575 x 350_powerswap_metabolism

Healthy changes often come as a result of major dedication and discipline—like pre-dawn workouts and ordering kale salad instead of moules frites and red wine (darn you, Olivia Pope). But small, yet powerful changes can boost your wellness as much as big sacrifices can. In this new Well+Good series, we share some seriously smart yet simple swaps. Introducing Power Swaps.

One of the very best things about working out is that it pays dividends after the fact, burning energy (read: calories) for hours after you’ve showered off and are sitting at your desk.

To truly maximize those metabolic gains, heavy weights evangelist Rob Sulaver—owner of Bandana Training in New York City—says the number one move women can make is to swap three- or five-pounders for a heavier set of weights—at least for a few rounds. “You’ll get stronger and leaner.”

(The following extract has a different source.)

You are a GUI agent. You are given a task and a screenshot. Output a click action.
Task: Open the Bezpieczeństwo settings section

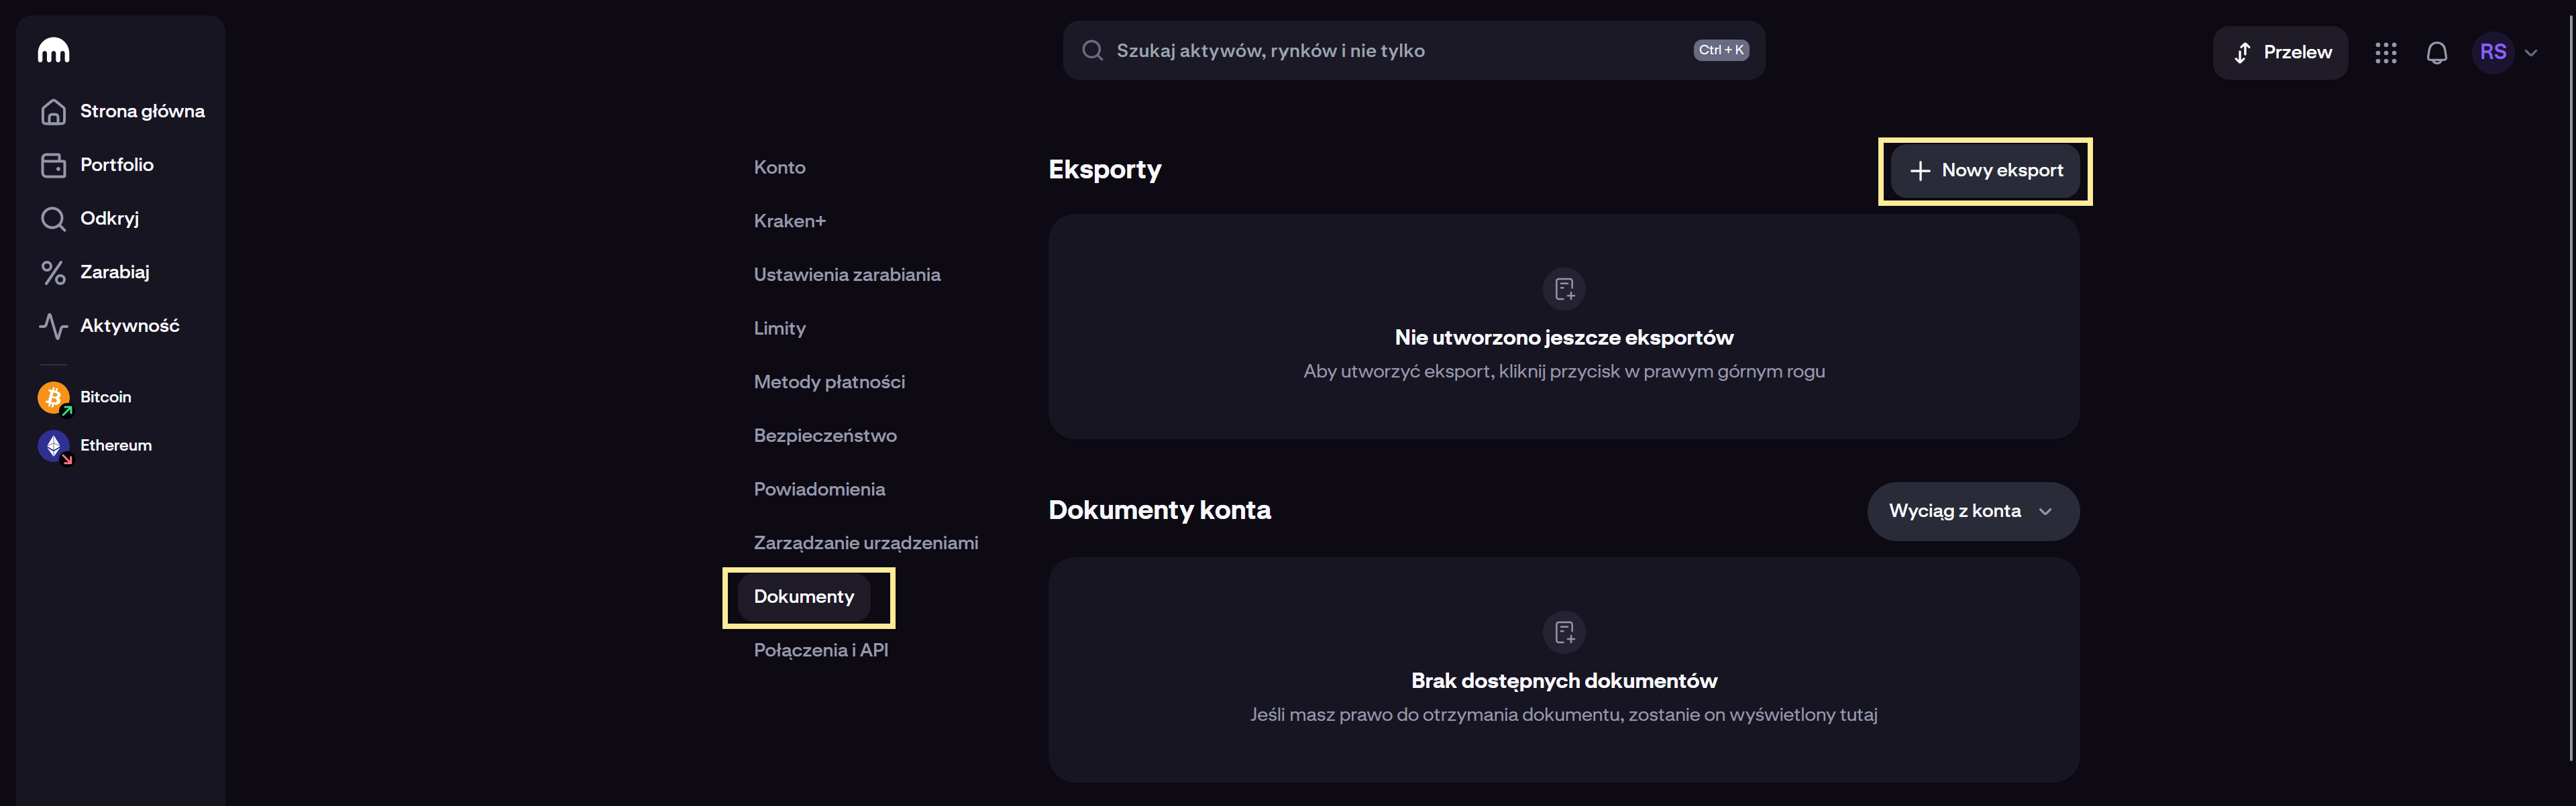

Research definitely backs that assertion, showing that hitting heavy weights can help burn body fat and calories up to a day after your workout, according to Medicine & Science in Sports & Exercise.

If you want to see progress, it’s absolutely essential to pick up something heavier, or change up your set and rep scheme, Sulaver says. Here’s how:

Rob Sulaver
(Photo: Rob Sulaver)

1. Find the right weight for you. It might take a bit of trial and error.

“You’ll know it’s the right amount of weight if the last rep of each set is a struggle,” says Sulaver. If it feels easy, you haven’t gone high enough. If it’s impossible, back off.

2. If you’ve been lifting for a bit, don’t put out a plateau welcome mat. Instead, change your set and reps. “See how four sets of eight reps feels,” he adds. “A doozy!”

3. Then keep at it to see change. Sulaver’s timeline for seeing things really shift? “Two weeks to feel a difference, four weeks for you to notice a difference, [and] eight weeks for others to start to comment,” he promises.